··· SOURCE INFORMATION

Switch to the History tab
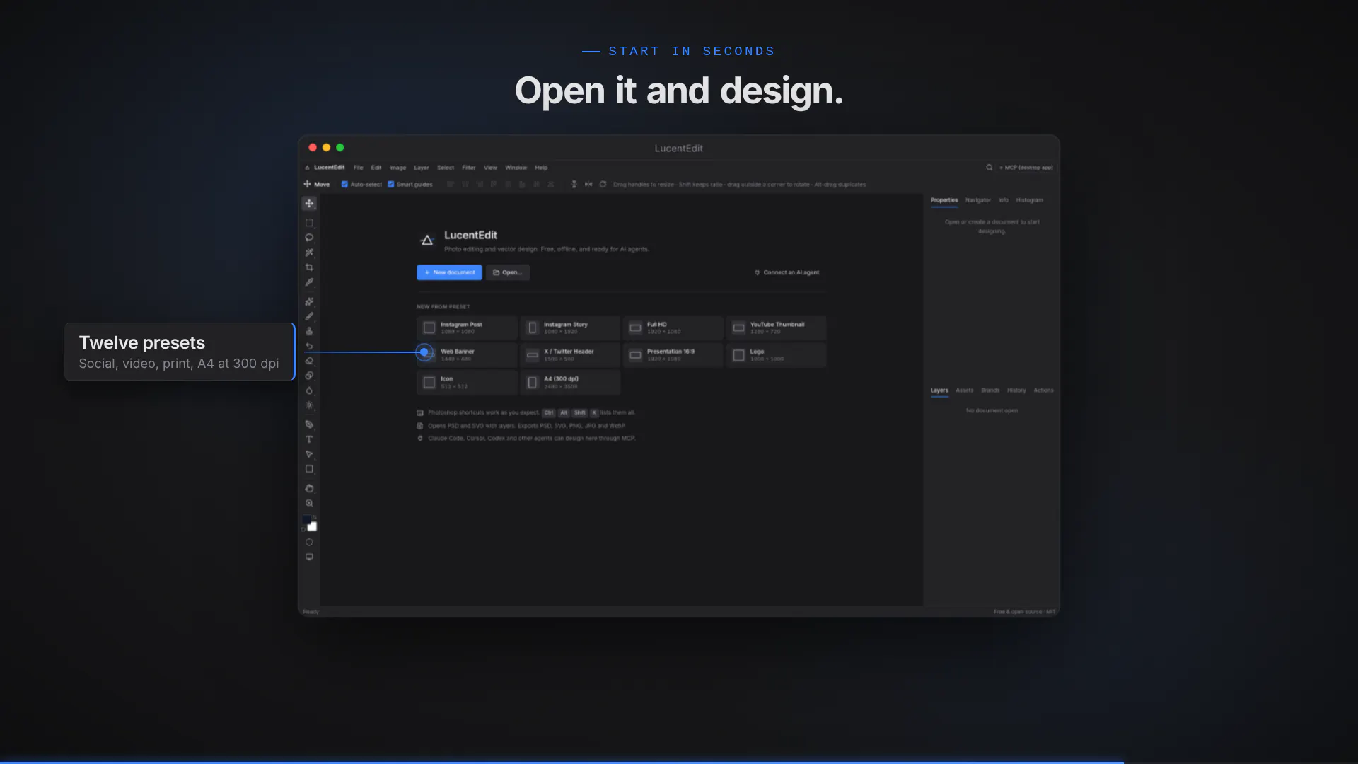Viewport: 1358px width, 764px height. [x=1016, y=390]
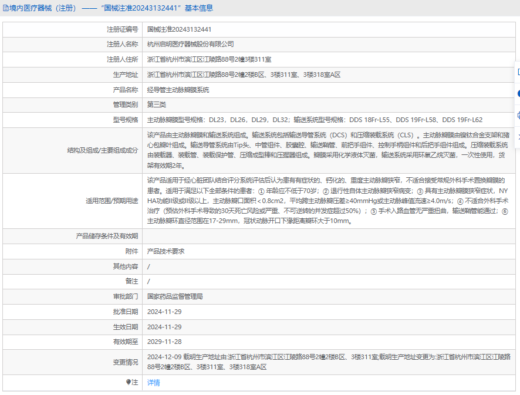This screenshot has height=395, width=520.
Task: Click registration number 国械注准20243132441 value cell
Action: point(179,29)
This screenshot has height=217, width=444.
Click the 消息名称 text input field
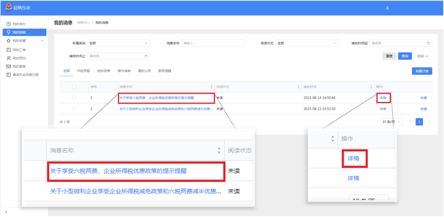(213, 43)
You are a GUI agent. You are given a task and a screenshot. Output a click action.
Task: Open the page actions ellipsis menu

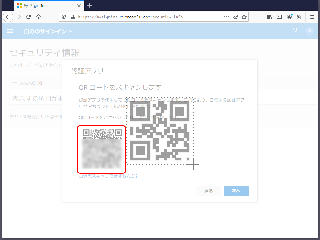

······

> WORK REQUEST: Type out all of the records exactly, leaving out any picture.

> ANSWER BOX:
Switch to the History tab
Viewport: 1358px width, 764px height. [x=1016, y=390]
This screenshot has height=395, width=520.
Task: Click registration number 国械注准20243132441 value cell
Action: point(179,29)
This screenshot has height=217, width=444.
Click the 消息名称 text input field
(213, 43)
You are a GUI agent. You are given a task and a screenshot. Output a click action.
Task: Open the page actions ellipsis menu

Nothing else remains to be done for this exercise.